2005年12月05日

С.А.Есенин

近頃流行っていた、ロシア詩人エセーニンを題材にしたTVドラマ。
DVDで全編まとめて出たので買ってみたのですが、はまってしまいました。
すでに2回目鑑賞中。

エセーニン(セルゲイ・アレクサンドロビッチ・エセーニン)は、ロシア革命前後の詩人。
(わたしのイメージでは、本で見る、童顔の青年、だったのですが)
農村の出身で、革命前の作品は、農村の暮らしや自然を詠ったものが多く、農民に絶大な支持を得ていました。当初は社会主義に夢を持っていたにも関わらず、現実との差に苦しみ、酒におぼれ、精神を患いながらも故郷ロシアを想い続けた詩人です。

彼が有名な理由には、その詩の魅力だけではなく、30歳という若さで1925年に自殺死したという結末もあります。またかなり長い間、その作品は発禁となっていました。

実はその自殺が、本当は他殺ではなかったのか、というのがこのドラマの始まりで、1985年(ゴルバチョフが書記長に就任して、ペレストロイカが始まる頃)、ある警察の大佐の下に1枚の写真(エセーニンの死体)が届く所から、大検証が繰り広げられます。



原作者が大佐本人なのですが、彼は最後に他殺説を確信した時点で死んでしまいます。
ドラマでは、1910〜20年代のエセーニンの生き様と1985年の検証話が交互に出てくるのですが、その検証が余りにも数多く詳細で、本当に彼は殺されたのではないか、と思わずにはいられません。

実際エセーニンの死に関する資料は、今でもKGB(ФСБ)資料室で門外不出になっているそうです。
また彼の死後、彼が死んだ日最後にホテルで会っていた友人をはじめ、関係する人々(前妻、詩人仲間、死の検証に関わった人の一部)は、10年の間にみな殺害されるなど、謎が多いです。

この時期の作家や詩人、芸術家はみな、国の政策に翻弄された人生を送っています。
彼らの作品やその民衆に対する人気を、政治的に利用しようと望む人が多かったからです。
エセーニンも、レーニン時代のトロツキーの庇護にあり、その挙動が問題で捕まる度に保釈してもらったり、一度は海外に送り出されたり、との恩恵を受けていたのです。
しかしエセーニンは、レーニン、トロツキーの主義に追従できず、彼らを敵に回すことになりました。

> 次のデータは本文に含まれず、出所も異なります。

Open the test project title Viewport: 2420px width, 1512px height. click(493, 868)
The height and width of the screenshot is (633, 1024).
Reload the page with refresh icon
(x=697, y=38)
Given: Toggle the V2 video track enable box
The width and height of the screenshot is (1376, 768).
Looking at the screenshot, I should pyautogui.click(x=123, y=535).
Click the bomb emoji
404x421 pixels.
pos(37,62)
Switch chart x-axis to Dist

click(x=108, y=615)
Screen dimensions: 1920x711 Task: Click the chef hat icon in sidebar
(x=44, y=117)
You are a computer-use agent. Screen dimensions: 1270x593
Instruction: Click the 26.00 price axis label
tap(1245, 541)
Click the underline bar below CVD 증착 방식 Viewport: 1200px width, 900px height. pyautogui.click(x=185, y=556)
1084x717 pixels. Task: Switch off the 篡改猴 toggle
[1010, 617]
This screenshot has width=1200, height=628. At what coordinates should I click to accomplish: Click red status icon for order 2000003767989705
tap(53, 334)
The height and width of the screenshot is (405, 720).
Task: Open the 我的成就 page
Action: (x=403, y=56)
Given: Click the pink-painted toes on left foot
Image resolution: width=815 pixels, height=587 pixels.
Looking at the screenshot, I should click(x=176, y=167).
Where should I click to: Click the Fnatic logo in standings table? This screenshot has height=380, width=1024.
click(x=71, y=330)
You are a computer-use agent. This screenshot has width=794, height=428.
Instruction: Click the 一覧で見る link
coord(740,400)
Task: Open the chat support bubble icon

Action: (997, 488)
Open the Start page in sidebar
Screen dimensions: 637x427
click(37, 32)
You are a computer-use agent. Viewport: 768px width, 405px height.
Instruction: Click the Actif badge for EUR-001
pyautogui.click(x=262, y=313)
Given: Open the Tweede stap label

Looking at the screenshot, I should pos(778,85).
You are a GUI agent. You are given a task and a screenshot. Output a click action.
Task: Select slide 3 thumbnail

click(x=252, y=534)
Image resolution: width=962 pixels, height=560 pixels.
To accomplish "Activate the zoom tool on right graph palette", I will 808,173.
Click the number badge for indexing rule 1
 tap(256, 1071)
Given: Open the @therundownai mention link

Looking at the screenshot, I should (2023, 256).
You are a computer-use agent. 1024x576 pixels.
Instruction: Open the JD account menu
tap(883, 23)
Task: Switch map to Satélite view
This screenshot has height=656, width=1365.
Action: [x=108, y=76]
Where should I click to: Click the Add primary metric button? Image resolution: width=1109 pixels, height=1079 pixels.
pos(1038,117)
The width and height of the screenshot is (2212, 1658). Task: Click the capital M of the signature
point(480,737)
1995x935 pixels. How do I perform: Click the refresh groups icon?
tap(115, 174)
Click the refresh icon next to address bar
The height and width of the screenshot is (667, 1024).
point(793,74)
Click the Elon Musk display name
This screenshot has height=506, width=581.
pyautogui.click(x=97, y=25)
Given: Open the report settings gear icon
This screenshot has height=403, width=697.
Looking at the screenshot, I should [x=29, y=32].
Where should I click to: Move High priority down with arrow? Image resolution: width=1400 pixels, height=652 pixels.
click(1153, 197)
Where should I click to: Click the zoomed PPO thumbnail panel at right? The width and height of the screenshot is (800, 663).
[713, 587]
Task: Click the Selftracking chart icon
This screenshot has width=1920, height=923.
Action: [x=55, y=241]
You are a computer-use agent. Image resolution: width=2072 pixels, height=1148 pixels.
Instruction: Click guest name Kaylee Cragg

ソビエト時代の様々な出来事が、今になって再検証されるという話がよくありますが、このエセーニンの話もまた、その当時の時代背景をよく反映していて興味深いです。

ちなみに、これは彼が最期に血で書いたと言われる詩。

 До свиданья, друг мой, до свиданья.
 Милый мой, ты у меня в груди.
 Предназначенное расставанье
 Обещает встречу впереди.

 До свиданья, друг мой, без руки, без слова,
 Не грусти и не печаль бровей,-
 В этой жизни умирать не ново,
 Но и жить, конечно, не новей

 さようなら 友よ さようなら
 なつかしい友 きみを忘れない
 定められた別れの時
 それが ぼくらの再会を約束している
 さようなら 友よ 手もにぎらず 言葉もかわさないけれど
 哀しまないでくれ 眉もひそめないでほしい
 この世で死ぬなど ことあたらしくはない
 けれど生きることも むろん ことあたらしくはないはずだ

 岡林茱萸訳



posted by もみ at 04:28| Comment(2) | TrackBack(0) | 日記 | このブログの読者になる | 更新情報をチェックする
この記事へのコメント
こんばんわ〜!
このドラマ、やっぱりロシア語での放送ですよね?
こういう歴史上の謎めいたお話って、興味深いんですよね。
是非見てみたいものだけど、ロシア語じゃ無理…。
Posted by e_dina at 2005年12月09日 03:06
e_dinaさん、こんばんわ〜!
面白いんですよーこれがまた。
ドキュメンタリー物も多いのですが、こういう「実はこうでした!」物は、興味をそそります。

でもそう。。。ロシア語なのでした。
そこら辺のヘンテコな番組やるよりは、ずーっと面白いし長く楽しめるのになぁ。と思います。